======== AUSGANGSTEXT ========

Heute Abend steigt im Wiener Ernst-Happel-Stadion das Cupfinale zwischen der SV Ried und Austria Lustenau. Nicht nur Kabarettisten, auch viele Fans scherzen über das... Das Finale, das keiner sehen will?

Heute Abend steigt im Wiener Ernst-Happel-Stadion das Cupfinale zwischen der SV Ried und Austria Lustenau. Nicht nur Kabarettisten, auch viele Fans scherzen über das „Endspiel, das keiner sehen will“. Auf die hämische Frage, ob es noch Karten gäbe, erntet man an den Stammtischen des Landes süffisantes Schmunzeln.

Aber dem Endspiel der beiden Außenseiterteams wird Unrecht getan. Laut der offiziellen Webpräsenz des ÖFB-Samsung-Cups sind bereits über 10.000 Tickets abgesetzt und betrachten wir die Cup-Endspiele der letzten 20 Jahre, so stellen wir fest, dass gleich siebenmal weniger als 10.000 Zuschauer den Weg ins Stadion fanden. Es ist also nicht die Finalpaarung, die den Fans keine Freude bereitet, sondern der Bewerb, der in ebendiesen letzten 20 Jahren an Bedeutung und Zauber verlor, obwohl er die direkte Qualifikation zum Europacup ermöglicht.

ALLGEMEIN WENIGE ZUSCHAUER

Das am schlechtesten besuchte Cupfinale der letzten Jahre fand 1998 im Gerhard-Hanappi-Stadion zu Hütteldorf statt. Damals hieß der Sieger, noch nicht mit derselben aktiven Fanszene wie heute ausgestattet, SV Ried. Mit einem 3:1-Sieg über Sturm Graz holte Klaus Roitinger mit seinem Team den ersten Titel der Vereinsgeschichte. Unvergessen auch der cool gelupfte Elfmeter von Goran Stanisavljevic, der diesen Titel ermöglichte. Die meisten Zuschauer der letzten 20 Cup-Jahre fanden sich übrigens 2005 im Ernst-Happel-Stadion ein, als die Austria mit einem 3:1-Sieg Rapid das Double versalzte. Trotz Derby und großer Euphorie, speziell im grün-weißen Lager der Stadt, kamen „nur“ 28.000 Fans.

REKORD EIN JAHR NACH DEM KRIEG

Um den absoluten Zuschauerrekord im österreichischen Cup zu finden, müssen wir sehr weit in der Vergangenheit suchen. Während des Krieges wurde der österreichische Cup nicht ausgespielt und heimische Klubs mussten am deutschen Pokal teilnehmen, den Rapid (1938) und die Vienna (1943) jeweils einmal gewinnen konnte. Und ebendiese beiden Teams sorgen ein Jahr nach dem Krieg, 1946, für das bestbesuchte Cup-Endspiel der Geschichte. Den 2:1-Sieg Rapids im Wiener Stadion – viele Jahre später in Praterstadion und schließlich Ernst-Happel-Stadion umbenannt – sahen 50.000 Fußballinteressierte.

========

Wie viele Zuschauer verfolgten laut dem Ausgangstext über die Cupfinale den 2:1-Sieg Rapids im Endspiel von 1946?

======== DATENSATZAUSZUG ========

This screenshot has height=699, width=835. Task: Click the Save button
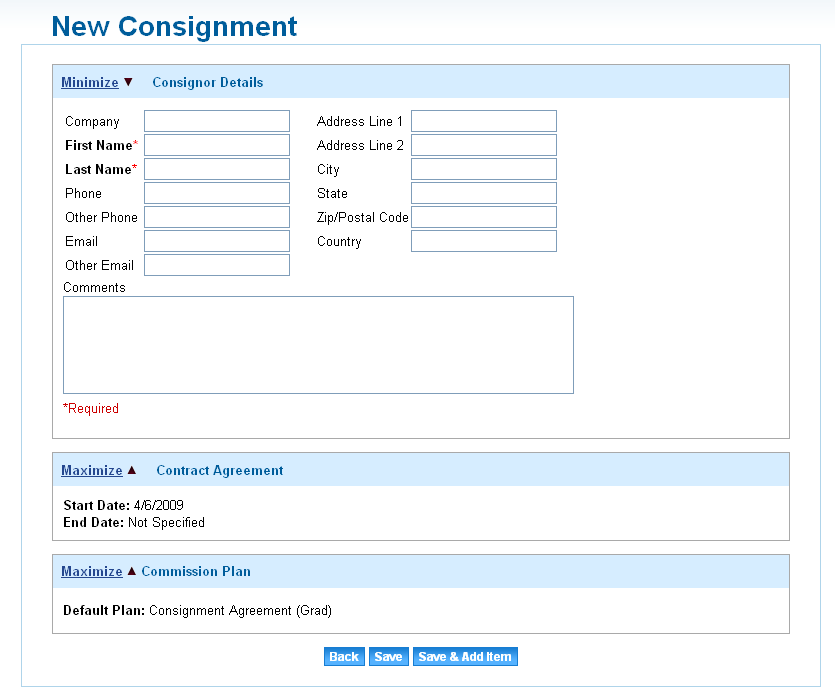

========

## RICHTIGE ANTWORT
50.000 Fußballinteressierte.